• Problem: Retype exactly every line from the one that includes "Open the About payment methods link" through the final line of the listing, both ends kept, and omit the pictures.

--

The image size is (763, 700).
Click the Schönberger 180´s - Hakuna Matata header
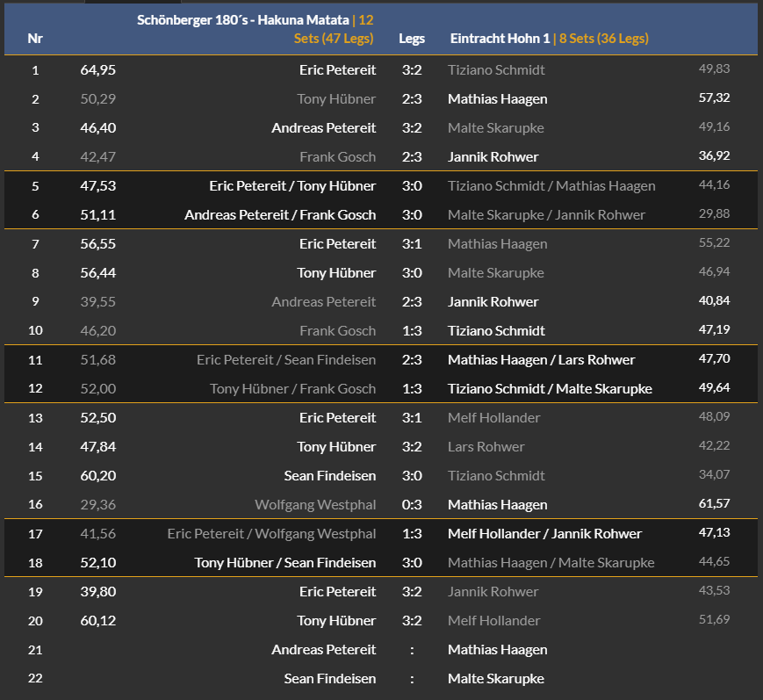pos(243,20)

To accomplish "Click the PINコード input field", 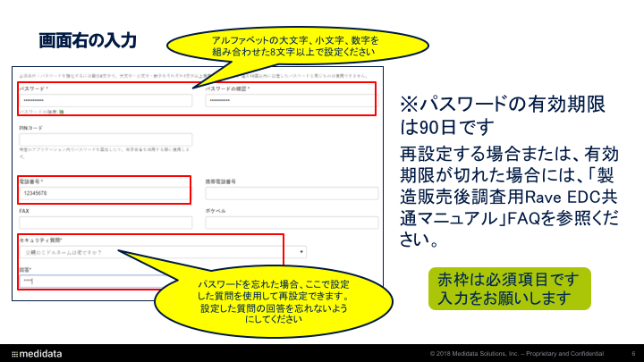I will point(105,139).
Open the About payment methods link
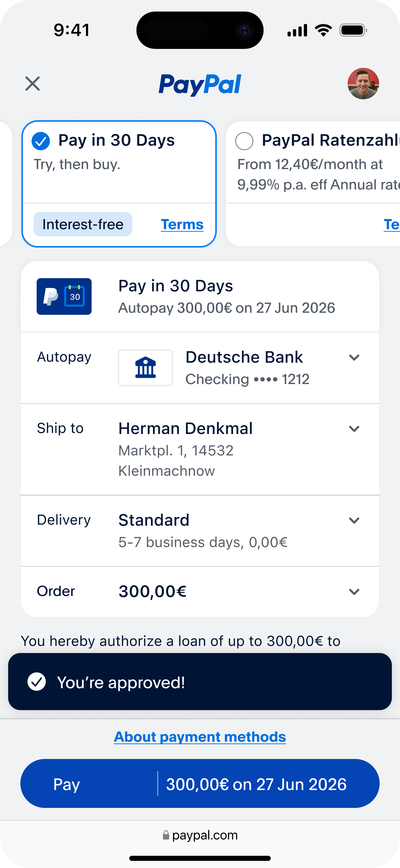The width and height of the screenshot is (400, 868). tap(200, 737)
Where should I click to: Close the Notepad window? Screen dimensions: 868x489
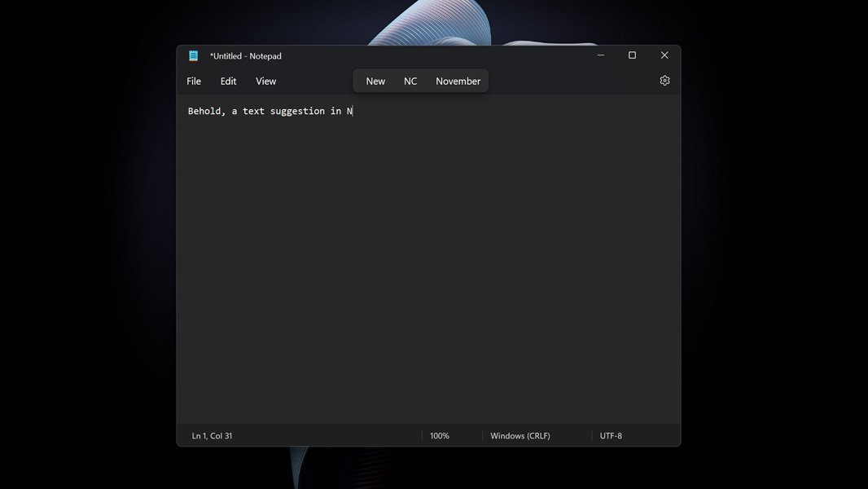(664, 55)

--

• Task output:
Open the About payment methods link
The width and height of the screenshot is (400, 868). tap(200, 737)
Where should I click to: Close the Notepad window? Screen dimensions: 868x489
(664, 55)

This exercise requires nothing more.